Halkın belediyecilik süreçleri ve kent planlaması konusunda bilinçlendirilmesi de elbette önemli. Eğitim ve farkındalık programları aracılığıyla yerel halkın kentlerinin gelişimine katkı sağlama potansiyeli ortaya çıkarılabilir. Bu tür programlar, vatandaşların kentlerindeki sorunların kökenini anlamalarına ve çözüm süreçlerine aktif olarak katılmalarına olanak tanır. Özellikle kendi mahallem gibi emekli halkı çoğunlukta olan mahallelerde bu tarz çalışmalar çok etkili olma potansiyeli taşıyor.

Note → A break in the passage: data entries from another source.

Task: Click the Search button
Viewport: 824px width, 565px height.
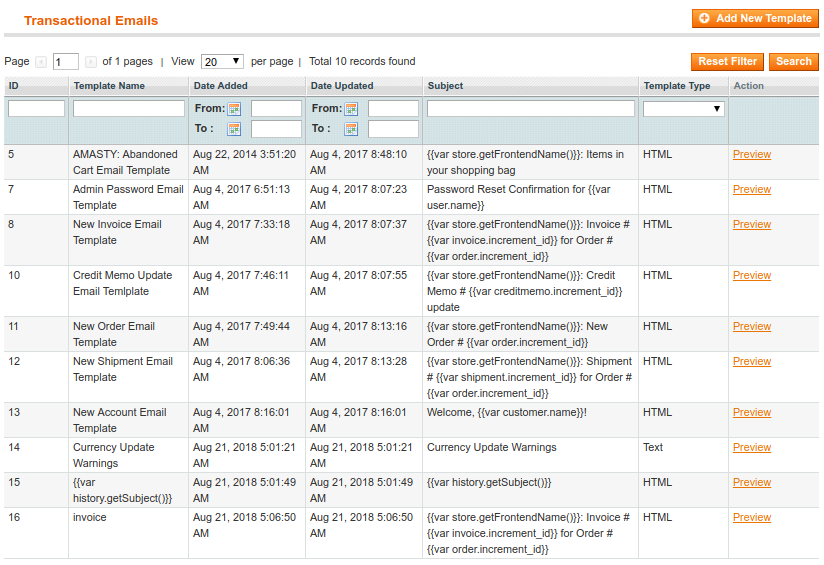Action: click(x=793, y=62)
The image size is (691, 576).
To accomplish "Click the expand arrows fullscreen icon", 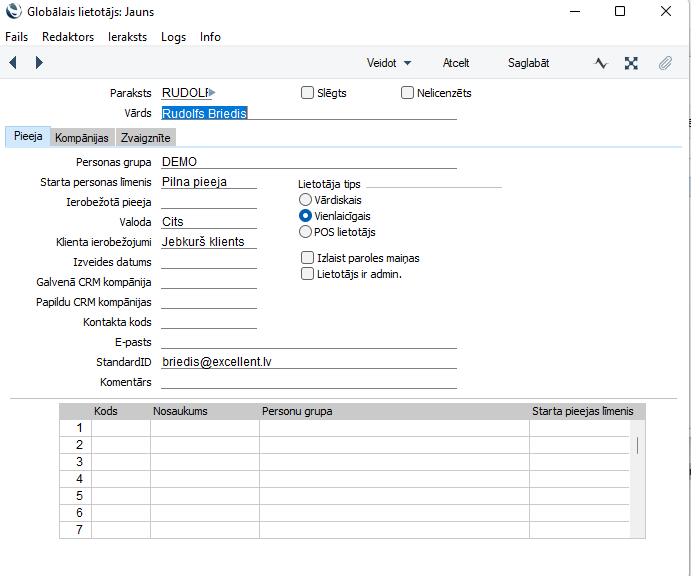I will point(631,63).
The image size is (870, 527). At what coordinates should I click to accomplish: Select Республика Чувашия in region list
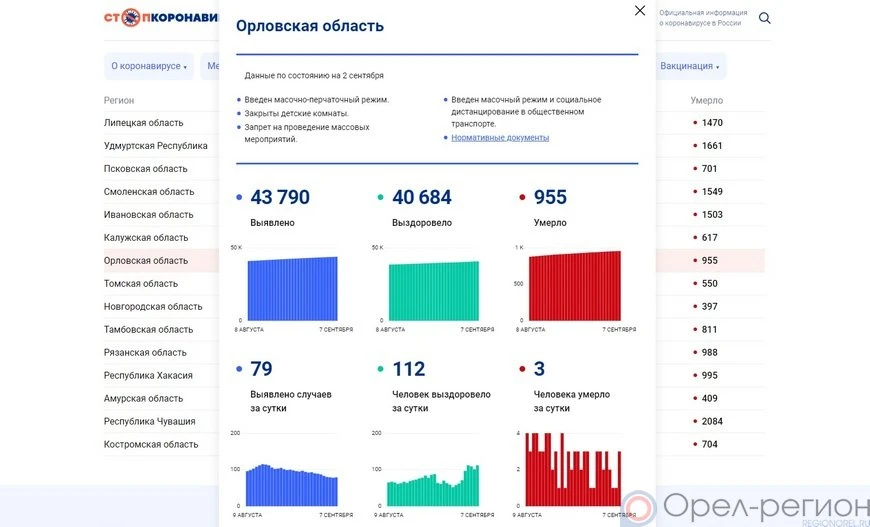click(x=149, y=422)
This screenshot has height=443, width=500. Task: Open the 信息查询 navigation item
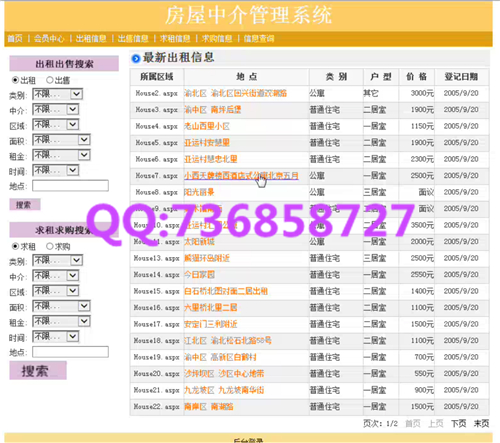pyautogui.click(x=259, y=39)
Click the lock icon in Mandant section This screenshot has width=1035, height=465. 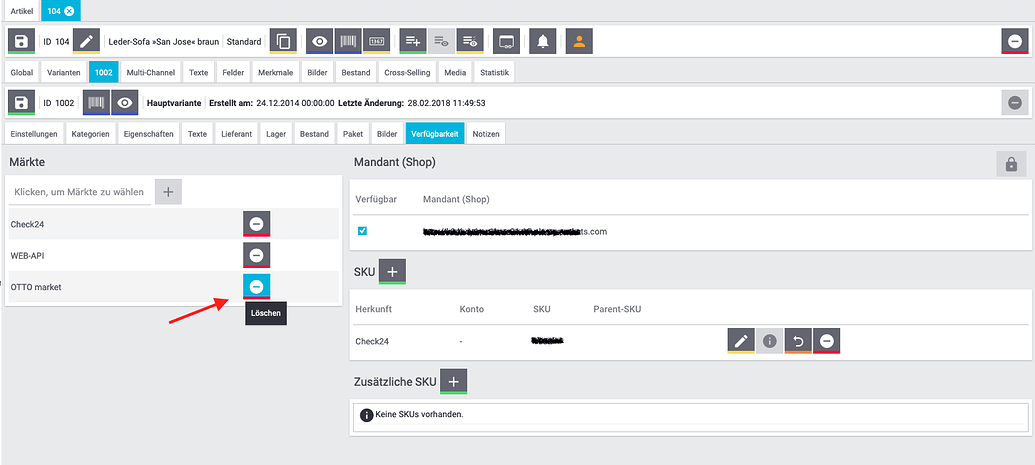point(1011,165)
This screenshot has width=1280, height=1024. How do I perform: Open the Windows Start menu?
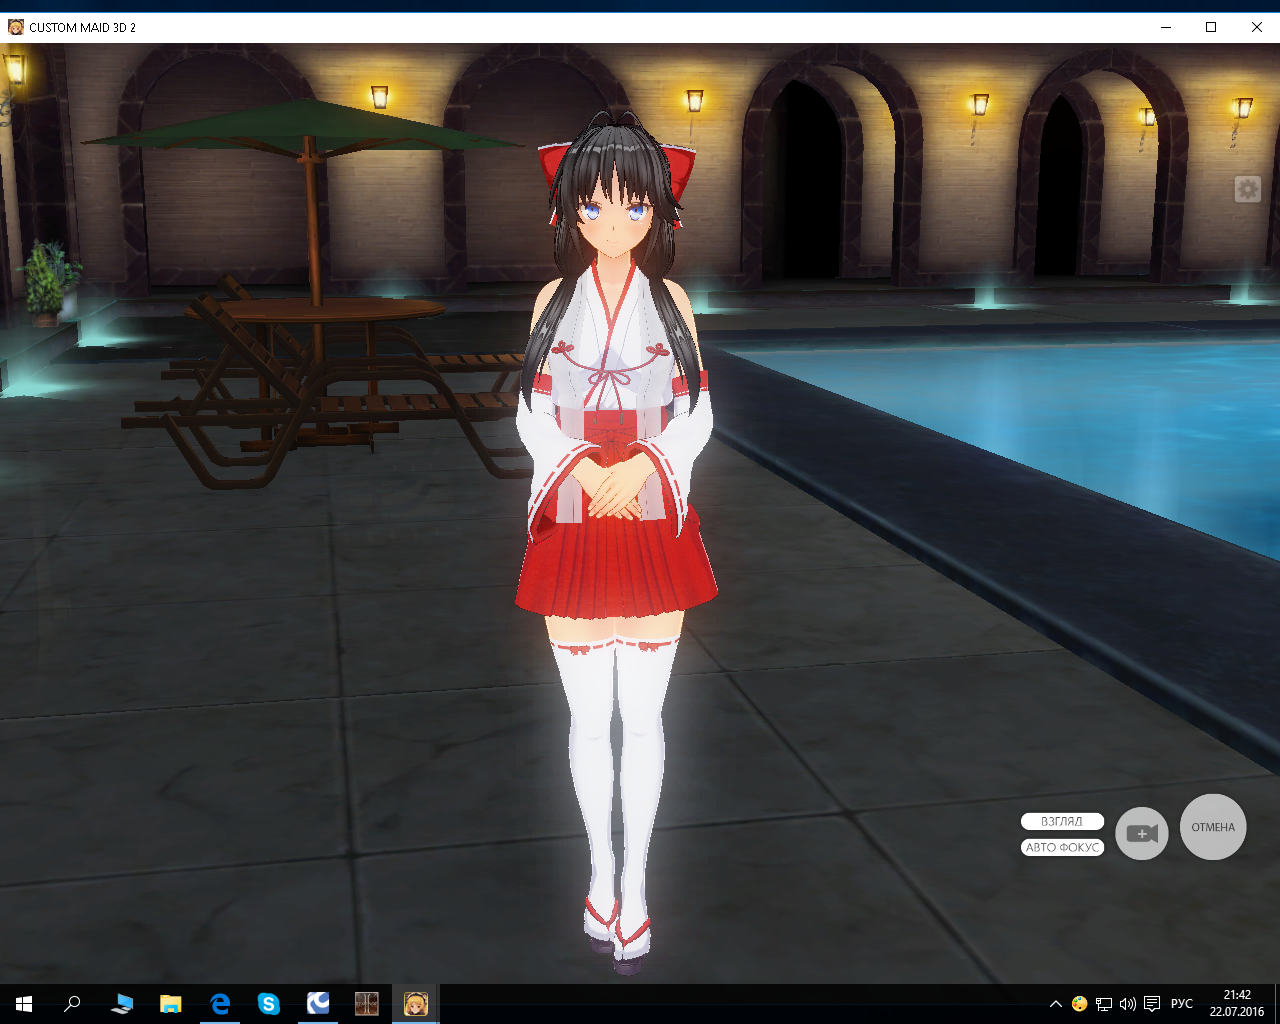point(24,1004)
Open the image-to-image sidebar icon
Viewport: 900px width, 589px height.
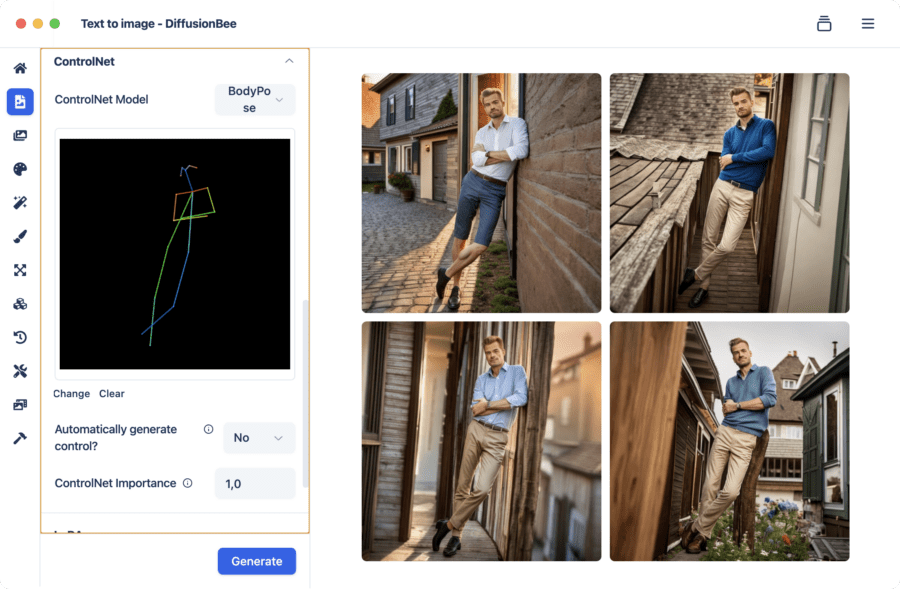(20, 135)
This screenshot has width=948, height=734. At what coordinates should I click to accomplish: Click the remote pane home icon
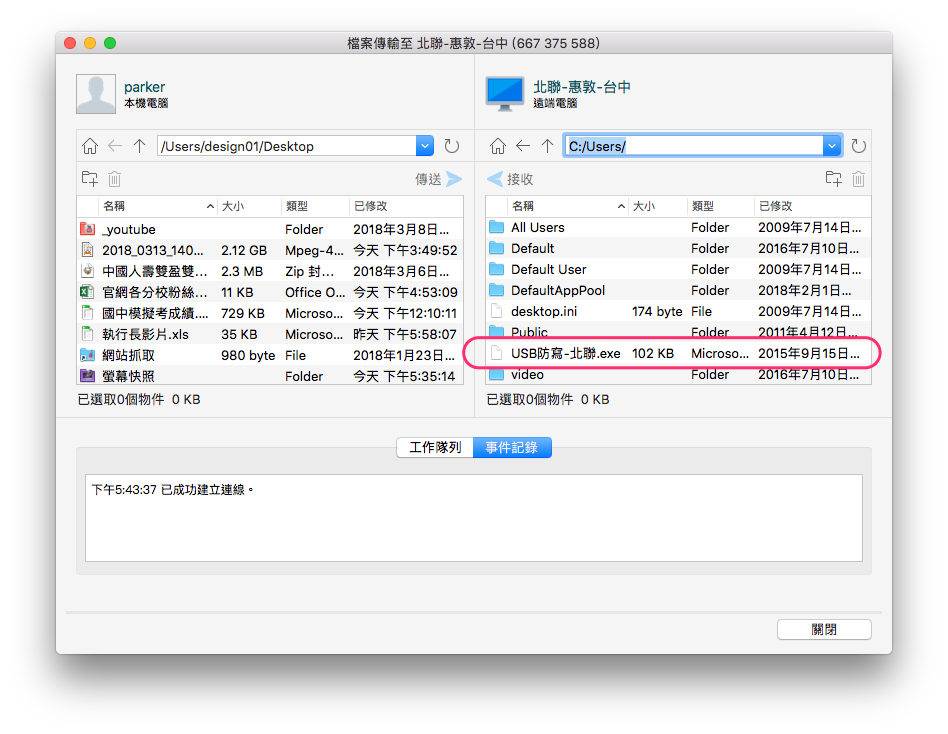coord(498,146)
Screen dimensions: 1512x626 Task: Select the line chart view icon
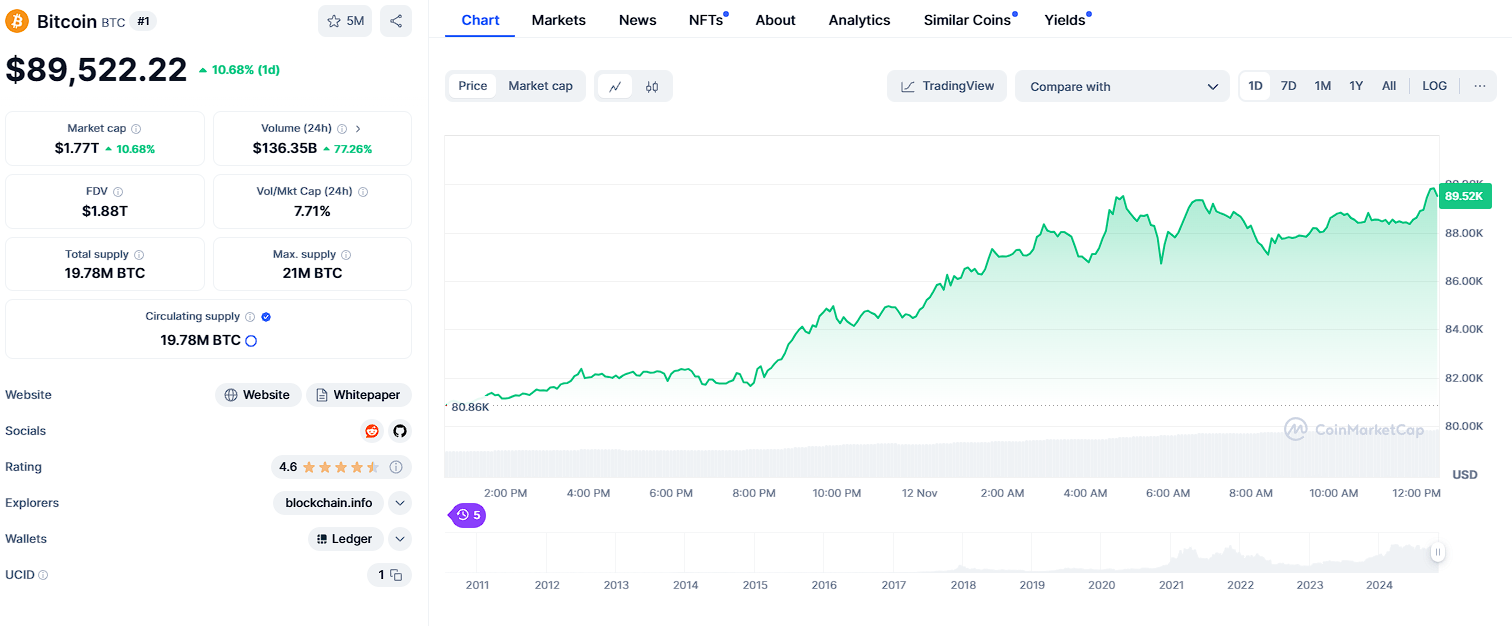[615, 87]
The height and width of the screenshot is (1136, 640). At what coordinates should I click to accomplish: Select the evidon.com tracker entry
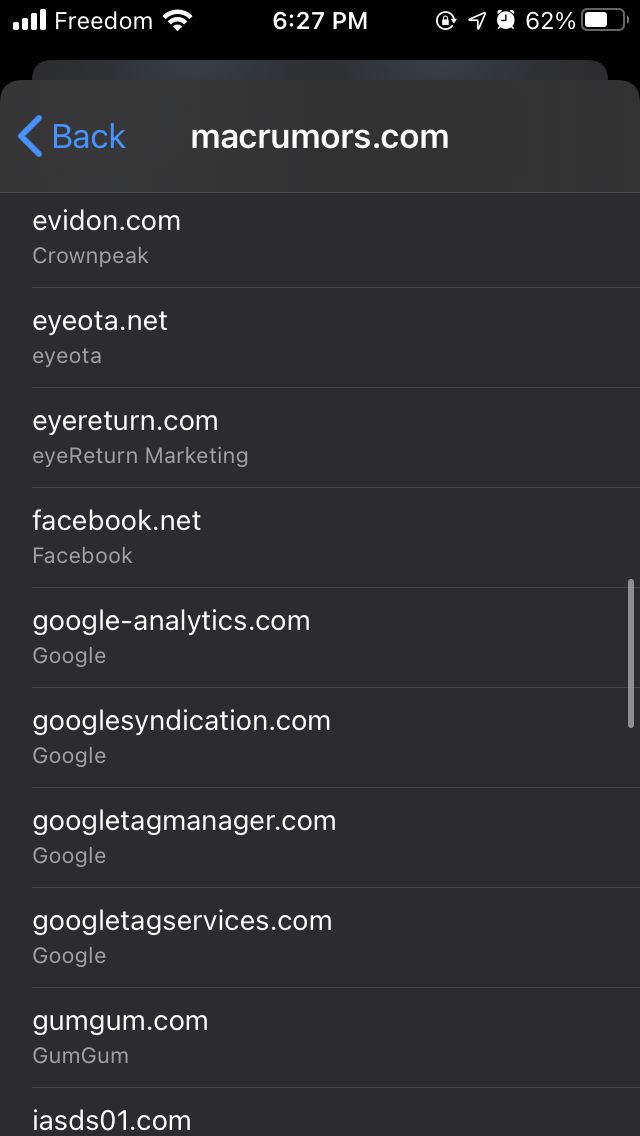[x=320, y=237]
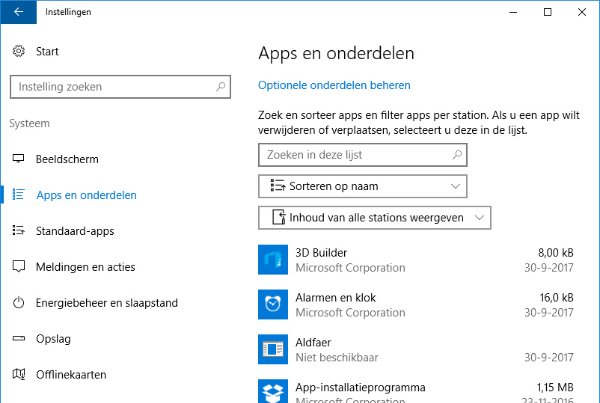This screenshot has width=600, height=403.
Task: Click the back arrow icon
Action: point(18,12)
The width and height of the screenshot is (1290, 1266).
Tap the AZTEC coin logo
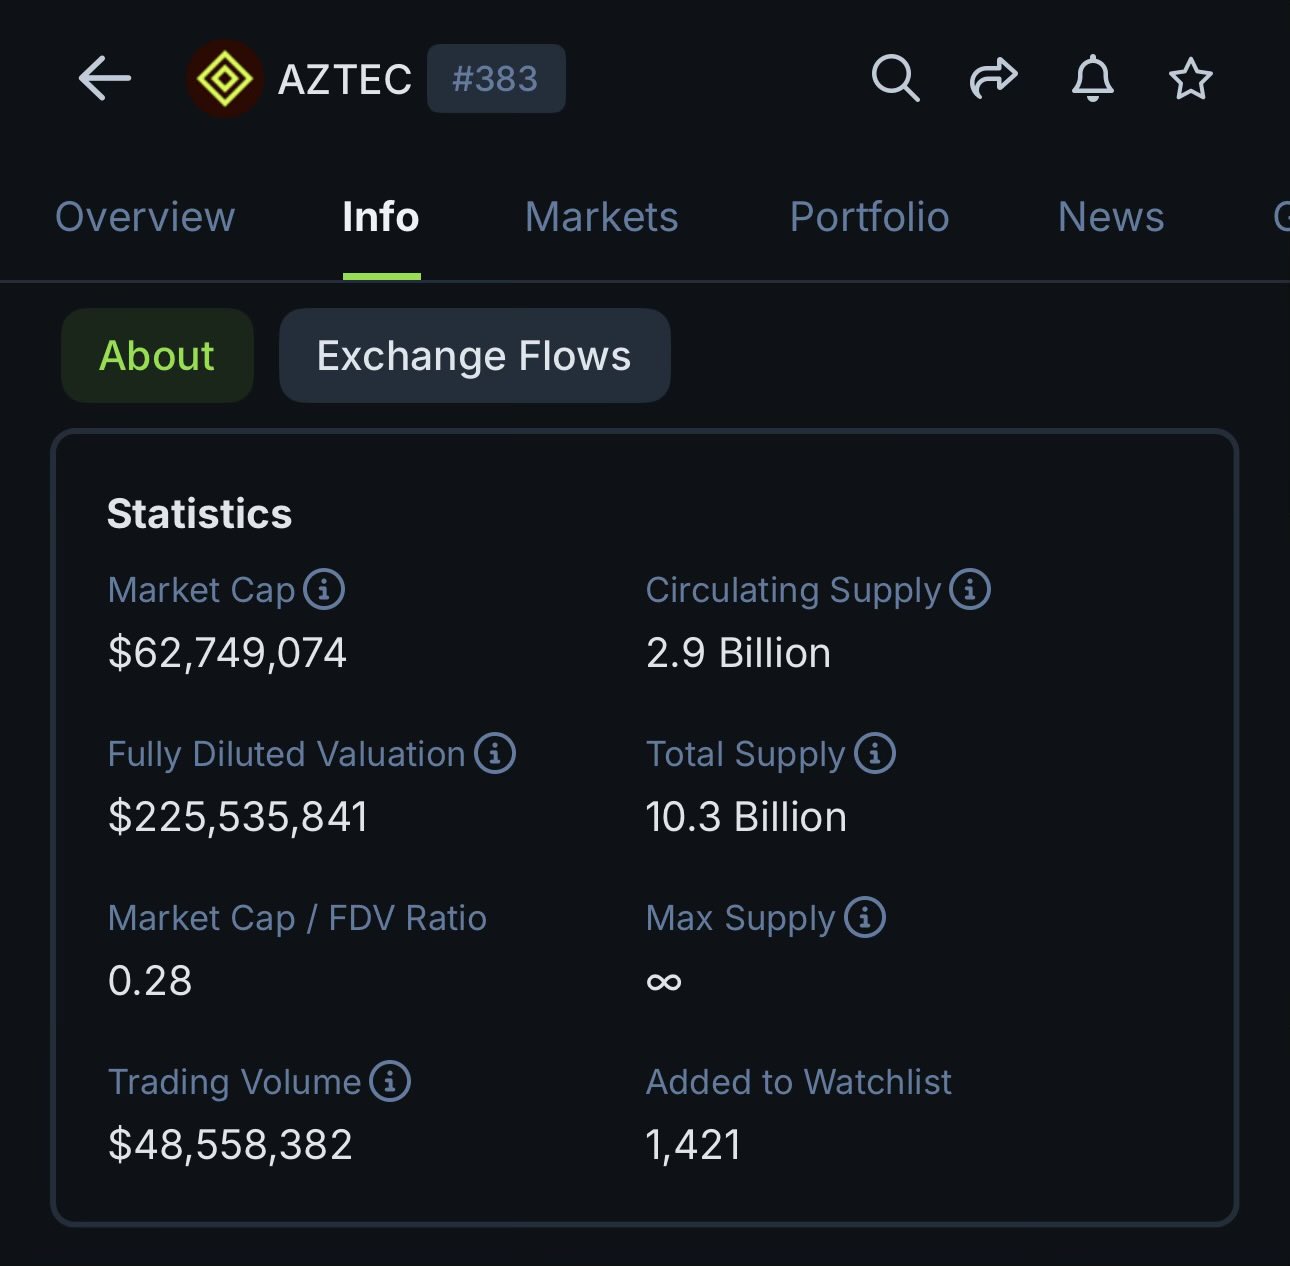click(225, 79)
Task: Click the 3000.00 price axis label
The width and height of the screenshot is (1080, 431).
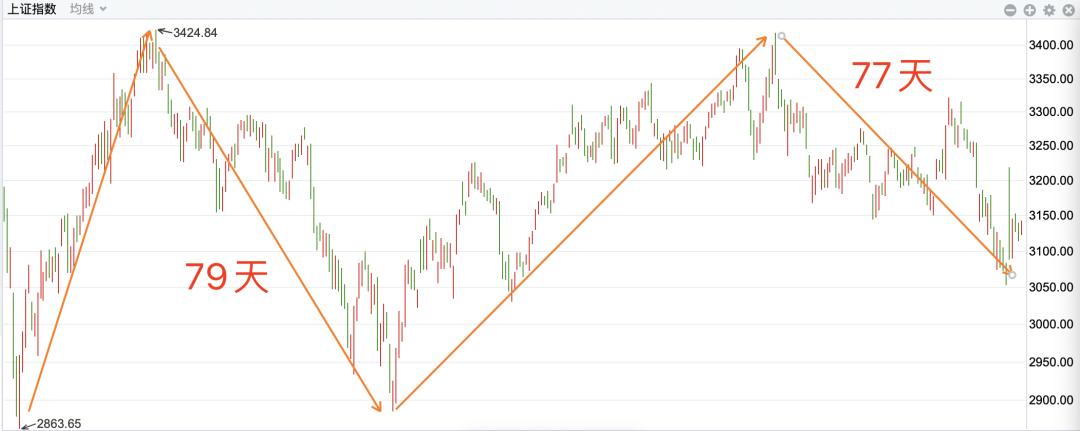Action: pyautogui.click(x=1051, y=324)
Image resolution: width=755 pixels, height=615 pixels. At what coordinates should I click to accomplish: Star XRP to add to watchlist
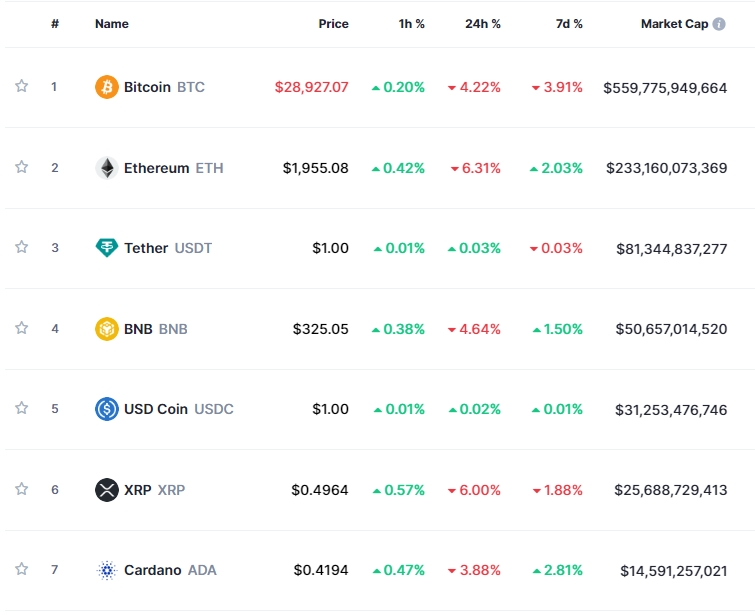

Türkiye’de belediyecilik anlayışının ve uygulamalarının düzelmesi, şeffaf ve katılımcı bir yönetim anlayışının benimsenmesine bağlı. 2024 yerel seçimleri, Türkiye’nin kentlerinin geleceğini çok etkiler mi, tahmin etmek zor. Ancak taleplerimizi artırmak ve güçlendirmek her zaman gerekli. Ancak bu şekilde Türkiye’nin kentlerinin yaşanabilir, sürdürülebilir ve adil bir şekilde yönetilmesinin yolu açılabilir.